## [TASK GOAL]
Report the tally of lines in the material below that have the string "agent", with no other output.

─── ENTRIES SUPPLIED ───

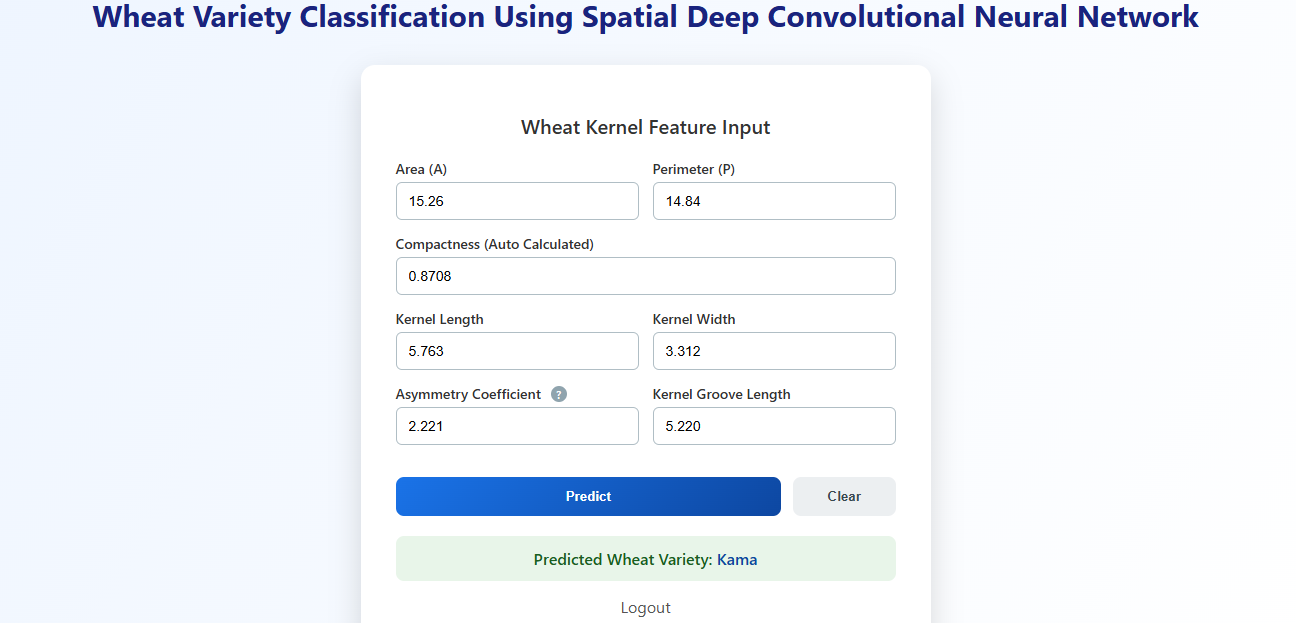1296x623 pixels.
Task: Click the Compactness auto calculated field
Action: [x=646, y=276]
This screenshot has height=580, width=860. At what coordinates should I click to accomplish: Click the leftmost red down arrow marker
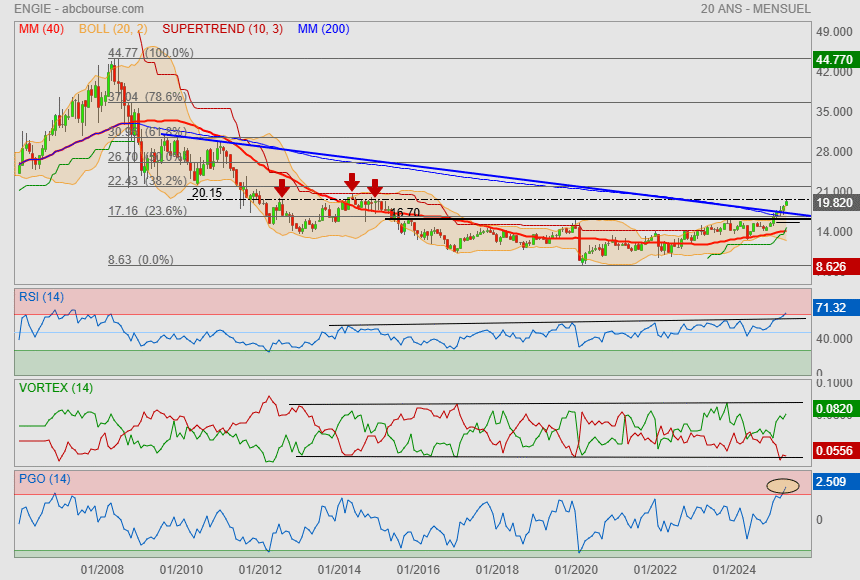(x=282, y=187)
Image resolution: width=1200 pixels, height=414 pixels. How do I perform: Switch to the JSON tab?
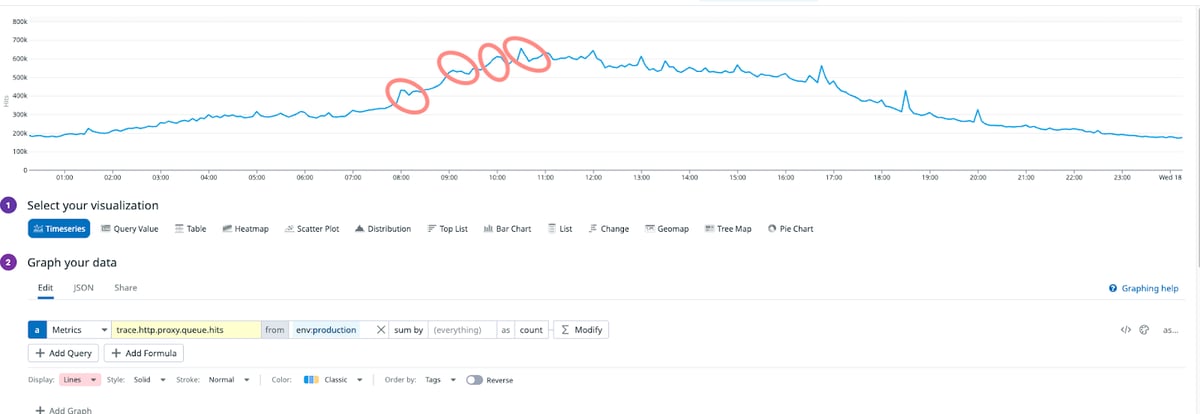(x=83, y=287)
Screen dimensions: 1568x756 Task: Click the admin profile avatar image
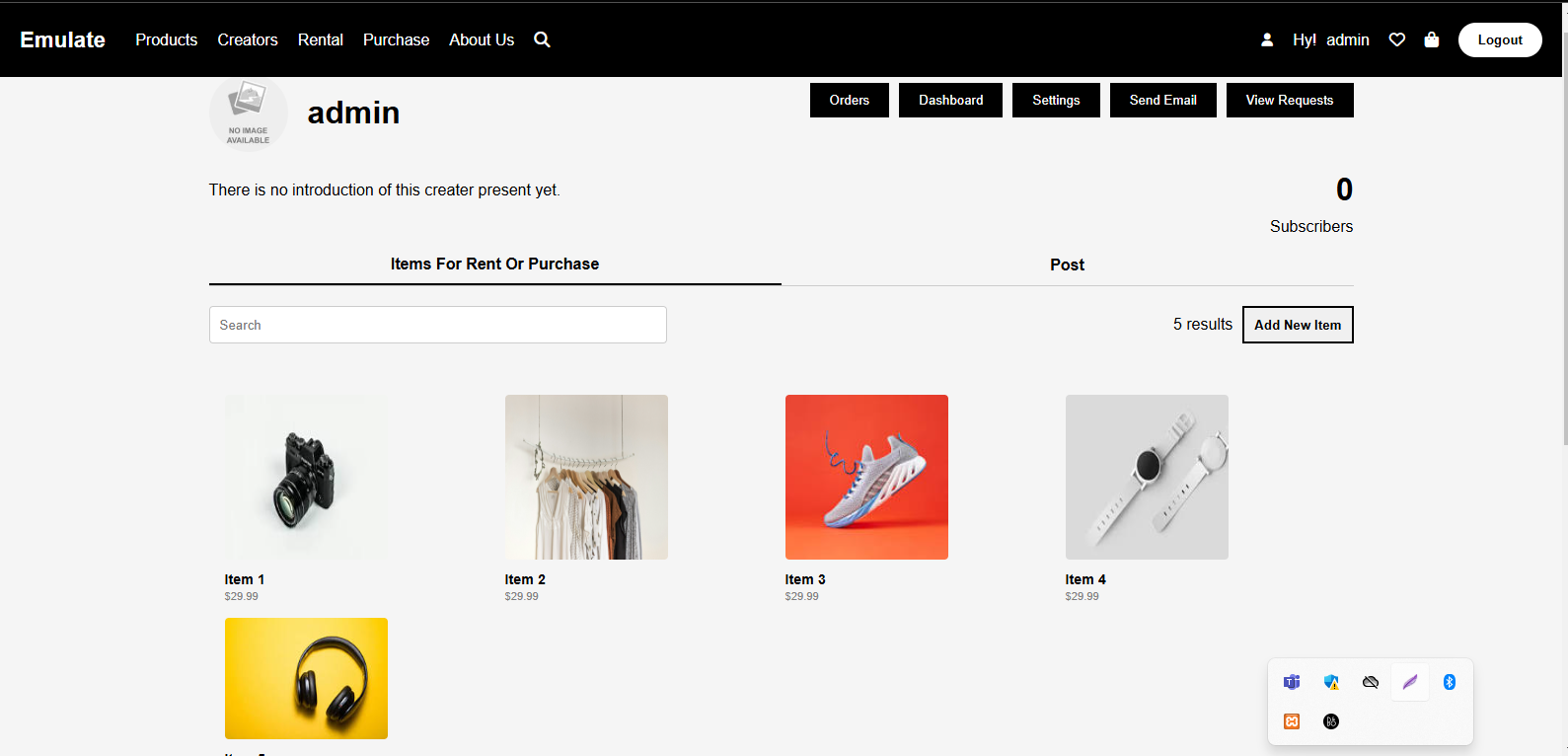pos(248,113)
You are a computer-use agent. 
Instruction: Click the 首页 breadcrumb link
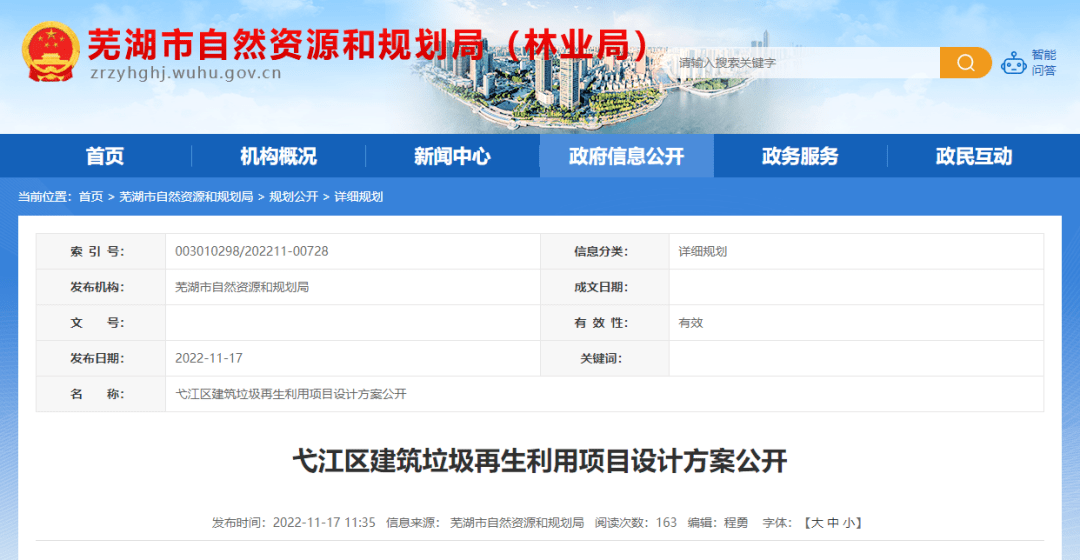[91, 197]
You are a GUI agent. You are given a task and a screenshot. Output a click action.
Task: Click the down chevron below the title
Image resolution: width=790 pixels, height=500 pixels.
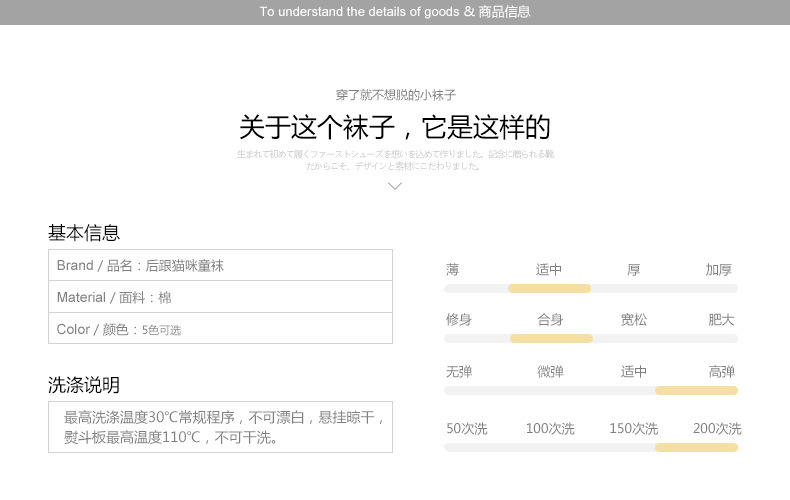pyautogui.click(x=395, y=186)
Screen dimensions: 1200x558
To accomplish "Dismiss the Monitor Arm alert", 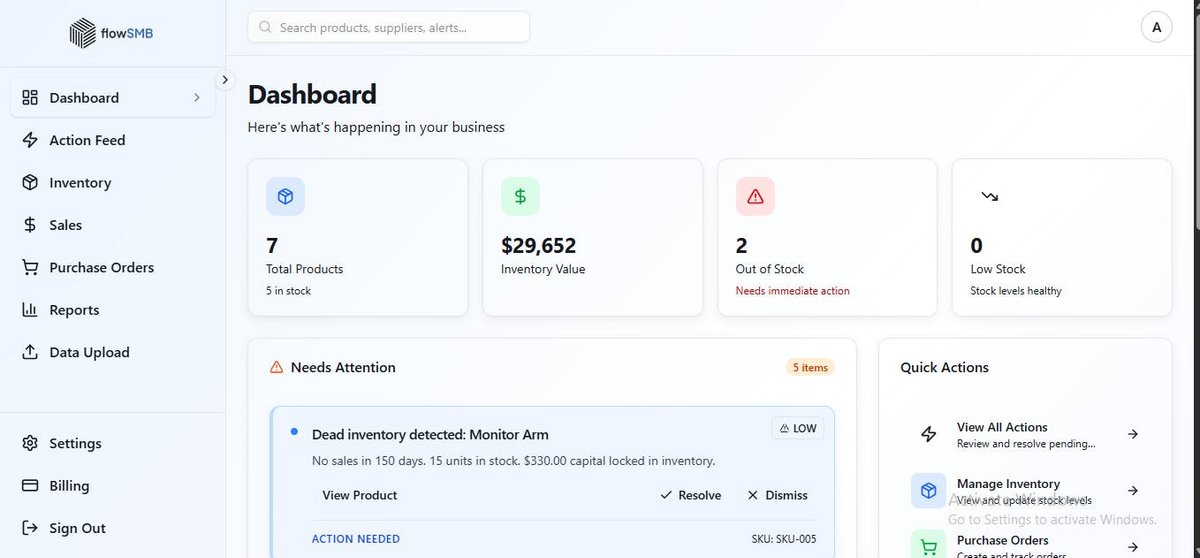I will pos(777,495).
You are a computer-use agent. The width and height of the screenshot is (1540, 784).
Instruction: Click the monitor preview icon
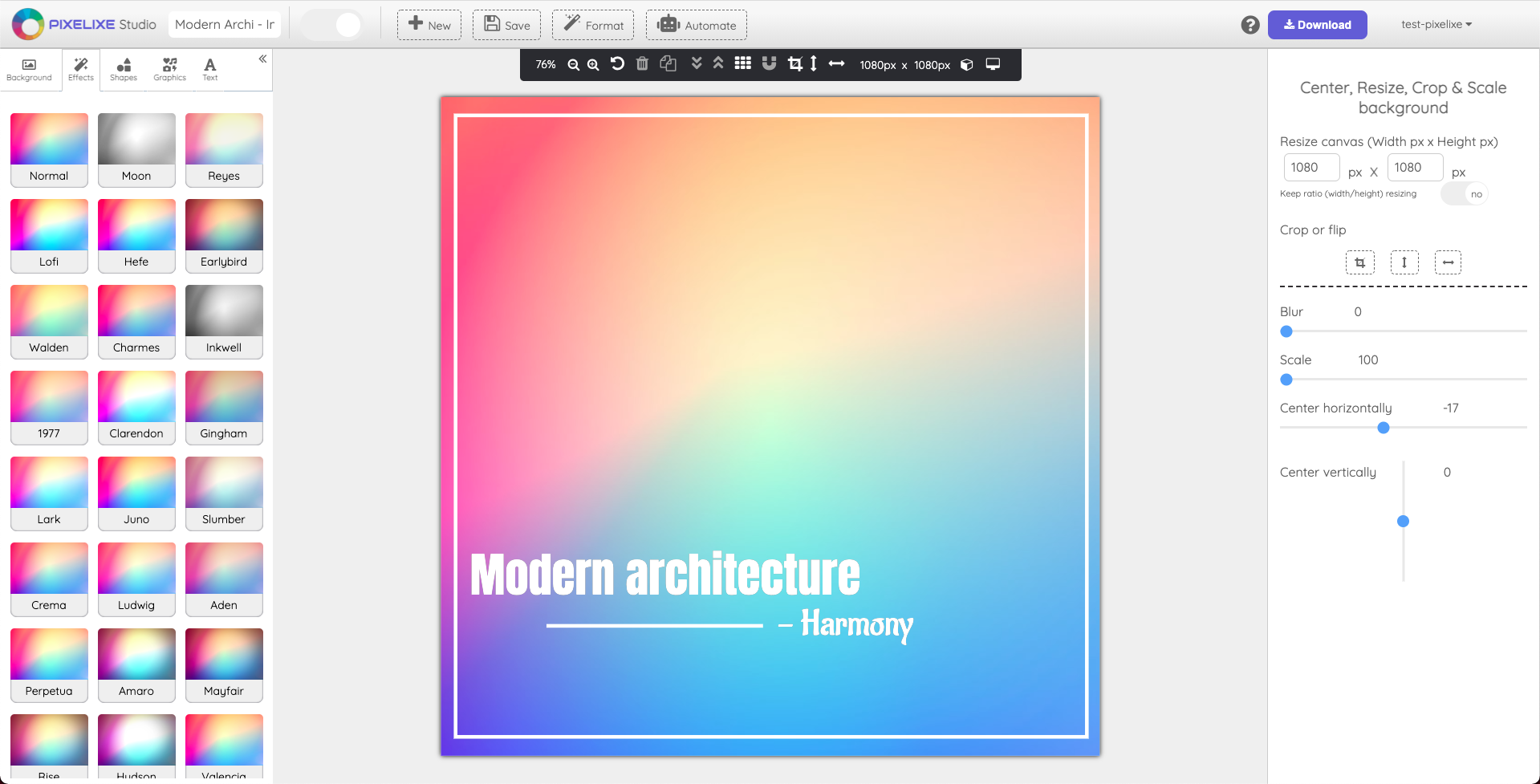pyautogui.click(x=993, y=64)
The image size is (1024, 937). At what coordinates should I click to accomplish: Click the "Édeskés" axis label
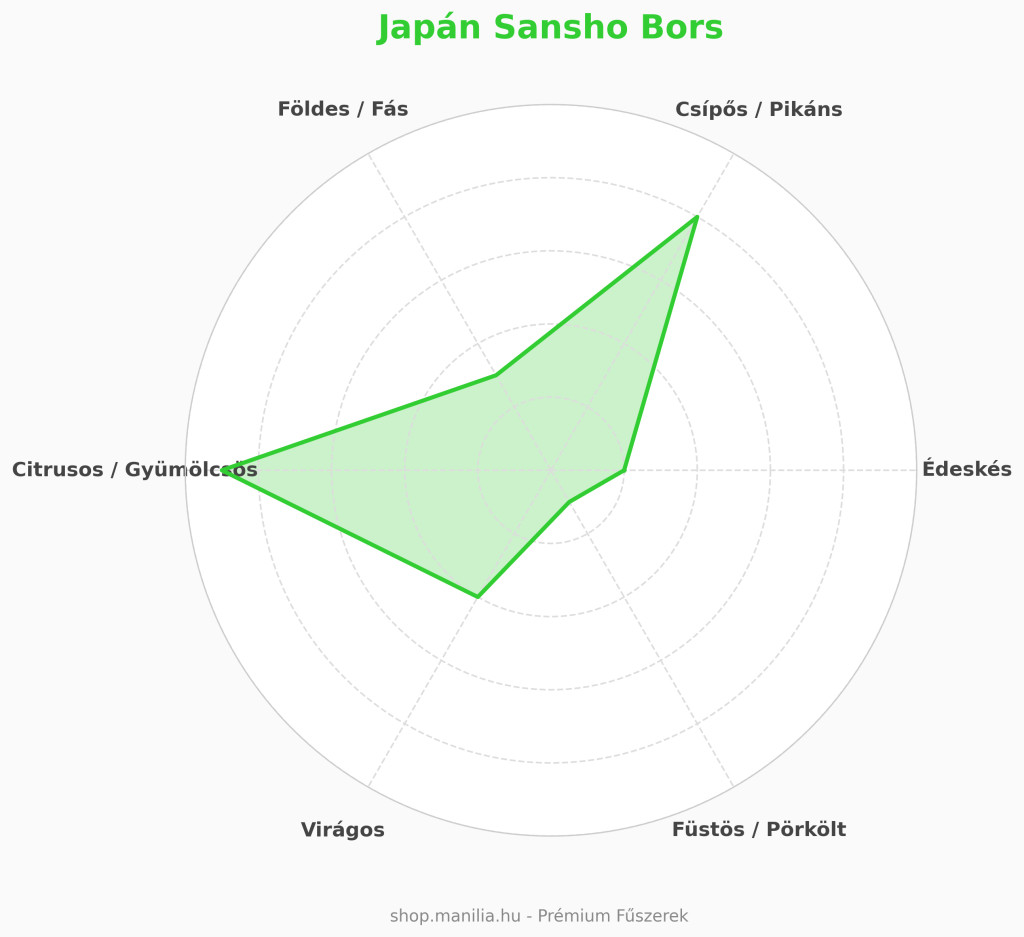(x=966, y=469)
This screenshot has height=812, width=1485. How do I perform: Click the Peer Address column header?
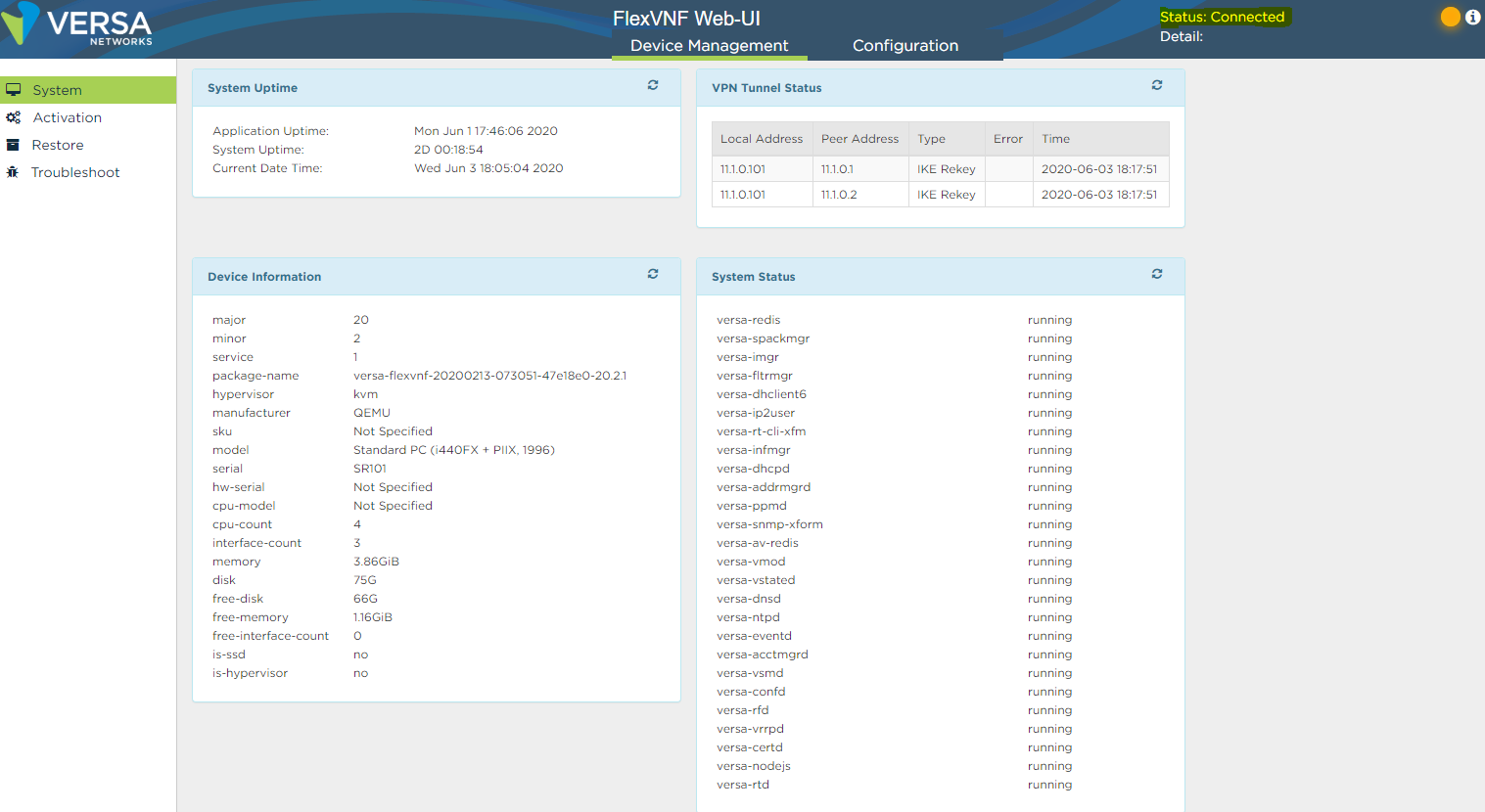[859, 139]
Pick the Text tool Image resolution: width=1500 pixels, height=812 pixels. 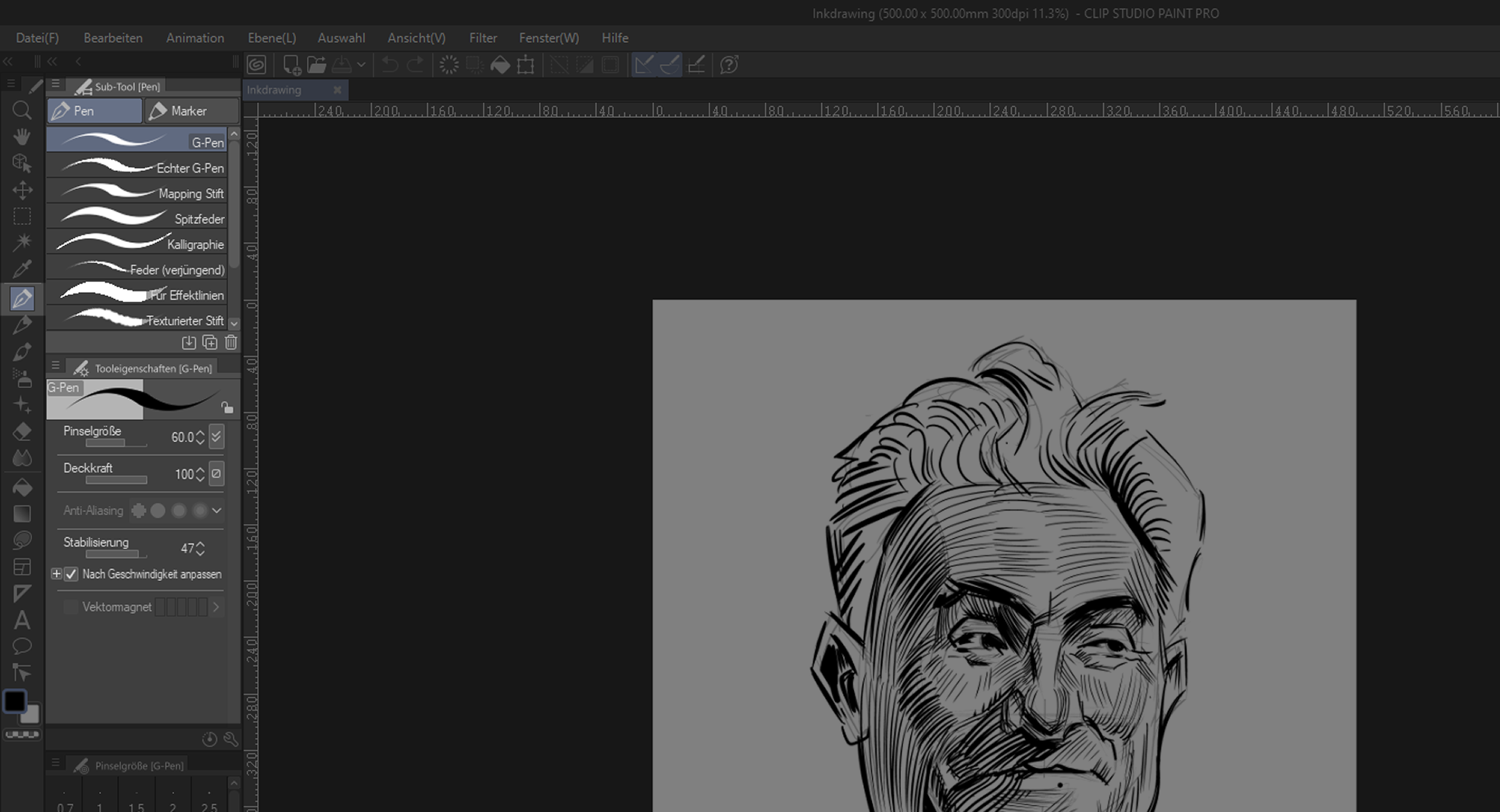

───

## [YOUR SOLUTION]
3